WHAT THE TASK REQUIRES
Edit the material below by replacing "dropdown" with "drop-down list" and leaving everything else unchanged. Omit the pictures from your answer.
# # # # # # #
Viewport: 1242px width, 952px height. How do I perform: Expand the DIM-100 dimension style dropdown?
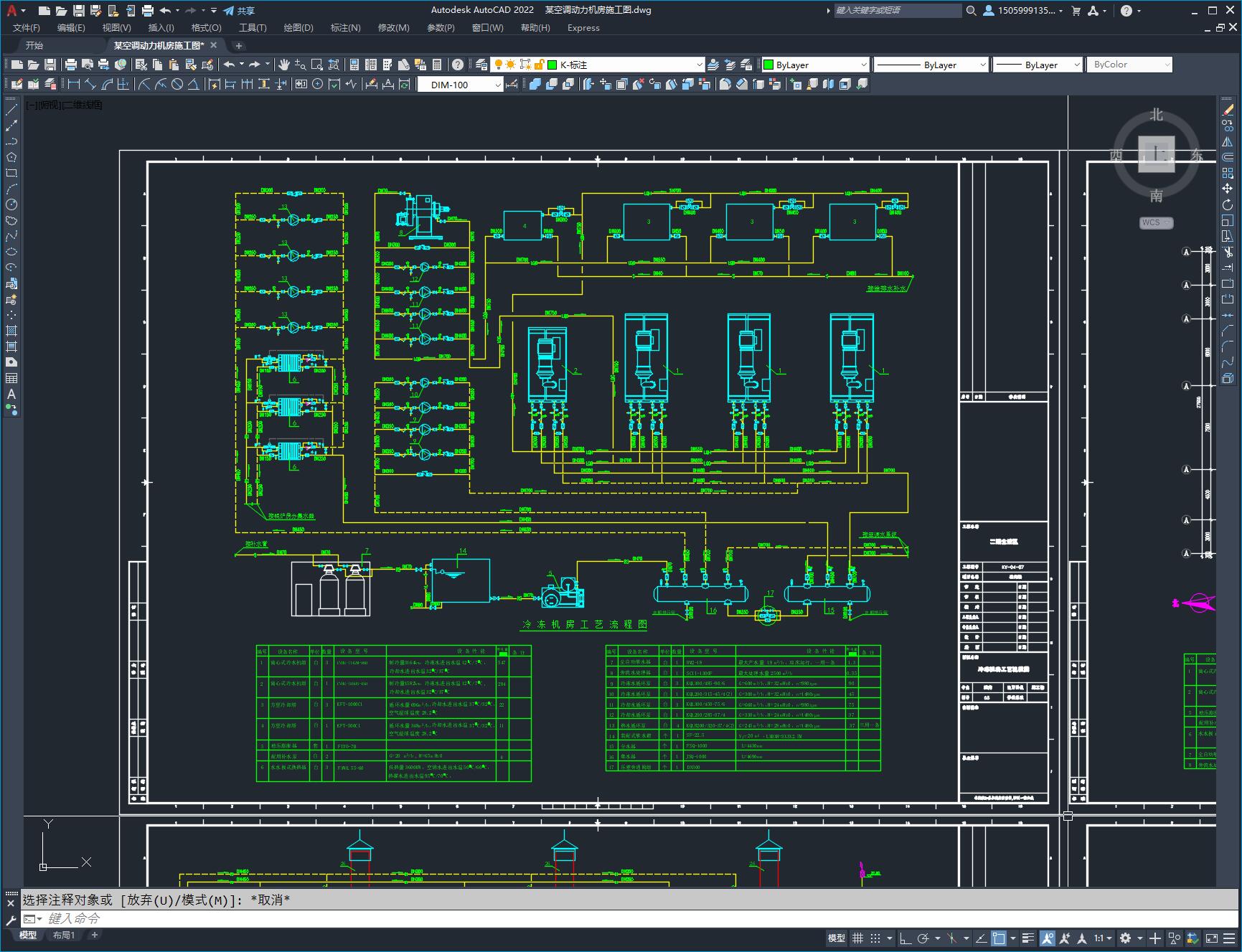[460, 85]
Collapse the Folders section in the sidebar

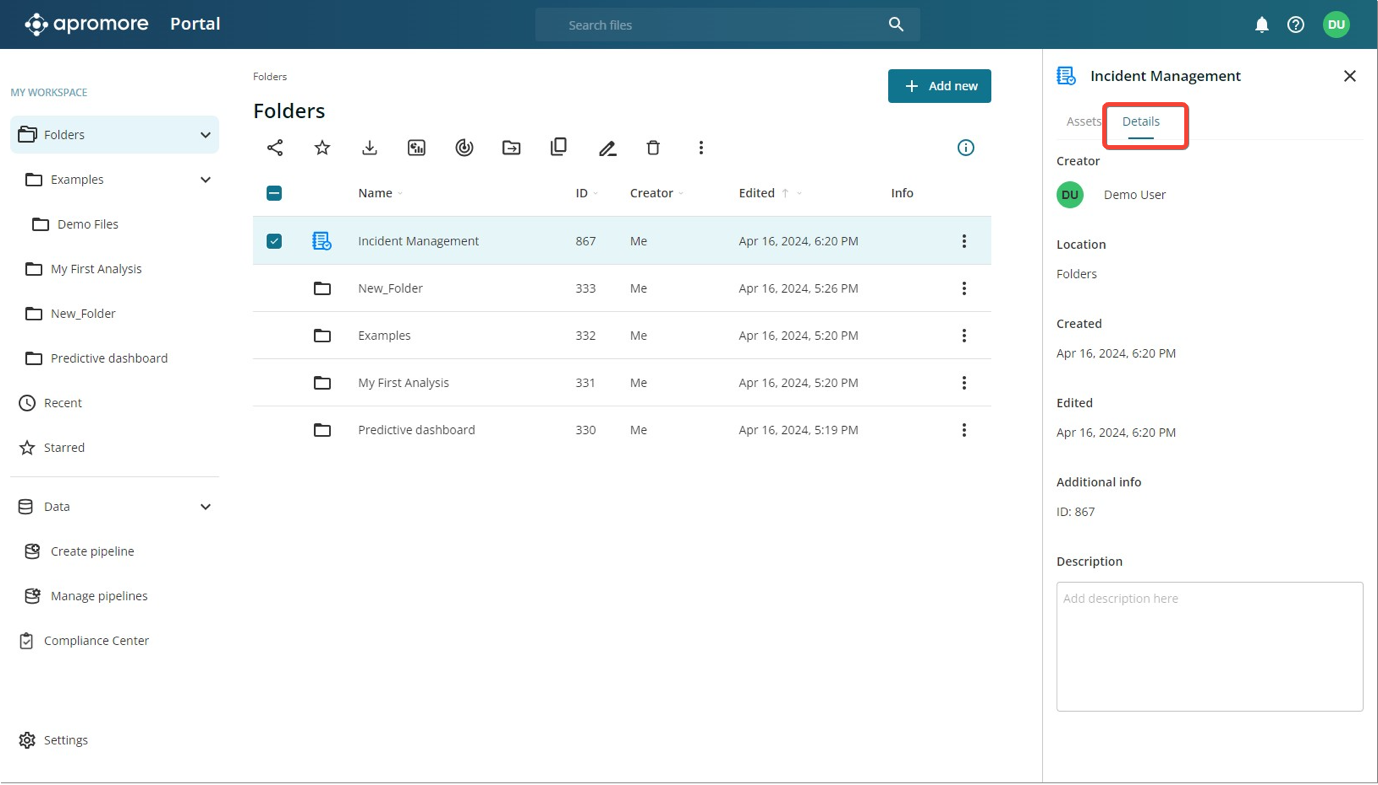(205, 135)
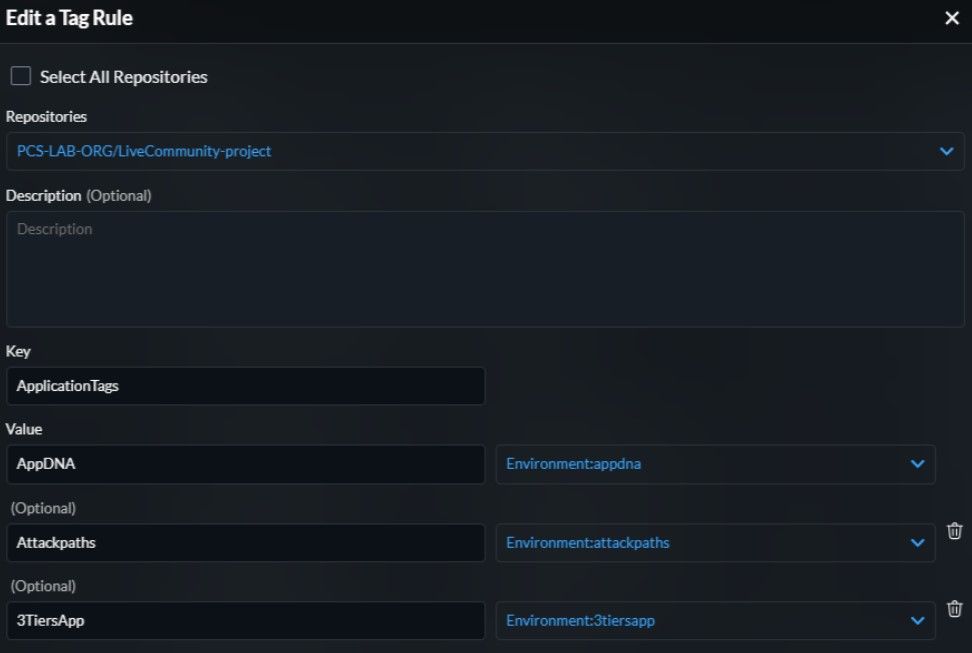The width and height of the screenshot is (972, 653).
Task: Close the Edit a Tag Rule dialog
Action: pos(951,19)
# # # # # # #
TASK RESULT
Viewport: 1242px width, 952px height. How do I perform: Expand the DIM-100 dimension style drop-down list?
[460, 85]
Collapse the Folders section in the sidebar

(205, 135)
The width and height of the screenshot is (972, 653).
Task: Close the Edit a Tag Rule dialog
Action: pos(951,19)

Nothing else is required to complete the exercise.